◆ Data extracted from a collection
┌──
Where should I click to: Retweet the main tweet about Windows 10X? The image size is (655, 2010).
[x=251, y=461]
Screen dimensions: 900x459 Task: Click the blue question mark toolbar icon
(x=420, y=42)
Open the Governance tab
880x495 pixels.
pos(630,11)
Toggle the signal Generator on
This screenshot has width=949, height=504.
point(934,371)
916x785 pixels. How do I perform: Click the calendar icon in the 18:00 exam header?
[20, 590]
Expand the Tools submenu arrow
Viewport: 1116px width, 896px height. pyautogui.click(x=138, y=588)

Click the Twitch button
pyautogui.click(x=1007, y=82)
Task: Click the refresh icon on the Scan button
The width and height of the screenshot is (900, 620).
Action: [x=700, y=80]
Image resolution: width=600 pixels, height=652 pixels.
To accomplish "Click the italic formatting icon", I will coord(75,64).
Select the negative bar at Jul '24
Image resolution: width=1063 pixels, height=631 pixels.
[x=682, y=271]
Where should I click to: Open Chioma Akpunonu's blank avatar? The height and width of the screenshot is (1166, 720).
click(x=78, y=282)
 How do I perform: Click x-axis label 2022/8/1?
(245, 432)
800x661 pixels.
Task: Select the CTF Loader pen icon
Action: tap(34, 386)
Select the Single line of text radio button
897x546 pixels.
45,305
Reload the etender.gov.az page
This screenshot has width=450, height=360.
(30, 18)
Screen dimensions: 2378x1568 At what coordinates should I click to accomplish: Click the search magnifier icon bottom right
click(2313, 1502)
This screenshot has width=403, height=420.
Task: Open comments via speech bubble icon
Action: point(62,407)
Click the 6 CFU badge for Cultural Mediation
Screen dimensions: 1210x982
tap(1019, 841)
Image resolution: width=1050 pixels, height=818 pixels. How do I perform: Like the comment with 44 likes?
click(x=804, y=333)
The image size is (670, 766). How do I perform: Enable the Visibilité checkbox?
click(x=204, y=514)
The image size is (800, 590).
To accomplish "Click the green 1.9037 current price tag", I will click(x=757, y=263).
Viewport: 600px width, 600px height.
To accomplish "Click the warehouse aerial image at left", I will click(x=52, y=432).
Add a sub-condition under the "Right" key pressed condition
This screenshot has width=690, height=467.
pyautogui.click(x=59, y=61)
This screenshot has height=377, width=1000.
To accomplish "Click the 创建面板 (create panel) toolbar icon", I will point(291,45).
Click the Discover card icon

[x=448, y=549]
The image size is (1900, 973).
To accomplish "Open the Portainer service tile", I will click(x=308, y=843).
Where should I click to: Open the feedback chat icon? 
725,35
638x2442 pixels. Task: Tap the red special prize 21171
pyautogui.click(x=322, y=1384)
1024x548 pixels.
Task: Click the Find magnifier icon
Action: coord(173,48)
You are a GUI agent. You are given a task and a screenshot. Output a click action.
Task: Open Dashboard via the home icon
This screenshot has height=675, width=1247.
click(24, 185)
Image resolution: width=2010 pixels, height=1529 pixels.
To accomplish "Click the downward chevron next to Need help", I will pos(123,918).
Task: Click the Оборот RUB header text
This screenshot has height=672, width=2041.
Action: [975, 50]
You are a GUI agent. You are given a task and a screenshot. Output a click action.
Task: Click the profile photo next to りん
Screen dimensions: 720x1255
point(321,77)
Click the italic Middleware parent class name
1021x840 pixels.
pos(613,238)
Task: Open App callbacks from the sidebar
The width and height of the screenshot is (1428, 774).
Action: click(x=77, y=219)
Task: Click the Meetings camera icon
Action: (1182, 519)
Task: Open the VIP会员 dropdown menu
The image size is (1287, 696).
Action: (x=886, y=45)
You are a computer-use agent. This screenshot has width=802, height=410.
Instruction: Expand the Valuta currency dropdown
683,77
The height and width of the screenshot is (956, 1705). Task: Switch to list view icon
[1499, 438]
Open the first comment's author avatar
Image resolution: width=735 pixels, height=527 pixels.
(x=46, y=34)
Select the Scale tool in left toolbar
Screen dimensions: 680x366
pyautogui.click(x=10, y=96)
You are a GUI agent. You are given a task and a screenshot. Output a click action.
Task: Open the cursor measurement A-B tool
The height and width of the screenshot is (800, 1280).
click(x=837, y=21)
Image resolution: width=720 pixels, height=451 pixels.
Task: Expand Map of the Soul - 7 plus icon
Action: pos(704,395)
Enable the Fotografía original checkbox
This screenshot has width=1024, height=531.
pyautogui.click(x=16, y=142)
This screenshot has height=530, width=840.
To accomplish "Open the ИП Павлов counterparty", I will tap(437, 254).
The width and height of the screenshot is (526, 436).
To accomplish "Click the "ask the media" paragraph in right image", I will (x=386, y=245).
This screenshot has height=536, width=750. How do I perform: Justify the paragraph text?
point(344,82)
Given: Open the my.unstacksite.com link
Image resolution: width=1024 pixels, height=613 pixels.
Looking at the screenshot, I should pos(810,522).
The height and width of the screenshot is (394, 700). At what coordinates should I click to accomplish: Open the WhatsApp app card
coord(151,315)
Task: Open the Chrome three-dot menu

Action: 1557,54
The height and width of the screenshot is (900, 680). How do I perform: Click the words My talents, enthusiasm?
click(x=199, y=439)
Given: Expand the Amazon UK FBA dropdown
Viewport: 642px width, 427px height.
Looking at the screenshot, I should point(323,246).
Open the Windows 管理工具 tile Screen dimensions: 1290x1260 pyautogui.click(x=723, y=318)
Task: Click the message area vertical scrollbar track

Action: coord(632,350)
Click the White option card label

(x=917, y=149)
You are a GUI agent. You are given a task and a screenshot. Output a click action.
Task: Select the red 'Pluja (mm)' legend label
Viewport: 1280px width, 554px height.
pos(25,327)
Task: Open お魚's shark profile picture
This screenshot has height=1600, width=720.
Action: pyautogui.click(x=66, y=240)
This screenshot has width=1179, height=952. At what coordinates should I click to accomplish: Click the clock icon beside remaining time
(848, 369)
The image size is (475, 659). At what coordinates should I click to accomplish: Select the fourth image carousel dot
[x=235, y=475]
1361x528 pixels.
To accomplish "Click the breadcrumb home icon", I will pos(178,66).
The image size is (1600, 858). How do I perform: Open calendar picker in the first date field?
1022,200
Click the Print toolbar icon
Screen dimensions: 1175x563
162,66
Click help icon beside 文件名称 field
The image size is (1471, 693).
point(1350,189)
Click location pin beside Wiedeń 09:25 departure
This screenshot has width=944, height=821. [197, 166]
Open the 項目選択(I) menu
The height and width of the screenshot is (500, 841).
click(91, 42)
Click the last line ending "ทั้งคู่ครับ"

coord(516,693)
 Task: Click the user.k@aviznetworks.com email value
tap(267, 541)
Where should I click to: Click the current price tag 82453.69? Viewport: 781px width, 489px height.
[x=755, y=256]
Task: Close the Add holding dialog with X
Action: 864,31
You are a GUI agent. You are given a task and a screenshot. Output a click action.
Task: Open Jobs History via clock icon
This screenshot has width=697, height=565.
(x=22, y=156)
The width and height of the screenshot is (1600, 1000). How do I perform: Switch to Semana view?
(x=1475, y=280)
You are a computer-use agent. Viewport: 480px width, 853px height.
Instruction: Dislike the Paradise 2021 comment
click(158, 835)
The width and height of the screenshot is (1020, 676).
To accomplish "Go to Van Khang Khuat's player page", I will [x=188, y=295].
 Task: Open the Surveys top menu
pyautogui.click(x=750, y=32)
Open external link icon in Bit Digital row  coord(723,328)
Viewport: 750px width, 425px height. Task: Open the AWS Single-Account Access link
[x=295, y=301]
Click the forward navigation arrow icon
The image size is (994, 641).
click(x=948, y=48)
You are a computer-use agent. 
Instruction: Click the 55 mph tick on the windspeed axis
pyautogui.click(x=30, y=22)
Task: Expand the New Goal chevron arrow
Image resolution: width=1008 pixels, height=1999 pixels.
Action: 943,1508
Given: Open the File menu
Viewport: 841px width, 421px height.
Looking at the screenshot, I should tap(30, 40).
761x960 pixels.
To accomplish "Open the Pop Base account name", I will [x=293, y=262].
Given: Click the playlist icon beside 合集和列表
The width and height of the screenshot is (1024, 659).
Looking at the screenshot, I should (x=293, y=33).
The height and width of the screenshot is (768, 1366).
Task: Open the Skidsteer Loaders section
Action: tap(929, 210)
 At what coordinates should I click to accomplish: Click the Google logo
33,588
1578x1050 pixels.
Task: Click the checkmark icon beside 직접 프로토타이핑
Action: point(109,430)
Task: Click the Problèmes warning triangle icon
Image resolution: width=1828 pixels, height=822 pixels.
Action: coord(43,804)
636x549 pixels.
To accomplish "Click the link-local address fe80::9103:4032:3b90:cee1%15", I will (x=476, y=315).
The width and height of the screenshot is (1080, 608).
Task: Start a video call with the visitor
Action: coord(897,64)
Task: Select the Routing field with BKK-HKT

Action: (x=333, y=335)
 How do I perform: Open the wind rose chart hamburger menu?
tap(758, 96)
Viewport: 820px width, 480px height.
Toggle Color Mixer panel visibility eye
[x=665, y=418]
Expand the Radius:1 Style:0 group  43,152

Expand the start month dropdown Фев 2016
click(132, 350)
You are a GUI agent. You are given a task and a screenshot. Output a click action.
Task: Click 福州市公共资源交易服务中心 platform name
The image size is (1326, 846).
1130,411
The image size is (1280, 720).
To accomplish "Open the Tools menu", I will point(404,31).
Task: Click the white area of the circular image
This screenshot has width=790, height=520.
└──
◆ WORK TO COMPLETE
Copy out each line of the data containing the string "help".

◆ OUTPUT OF THE EXERCISE
To accomplish "Click the downward chevron next to Need help", I will pos(123,918).
Click help icon beside 文件名称 field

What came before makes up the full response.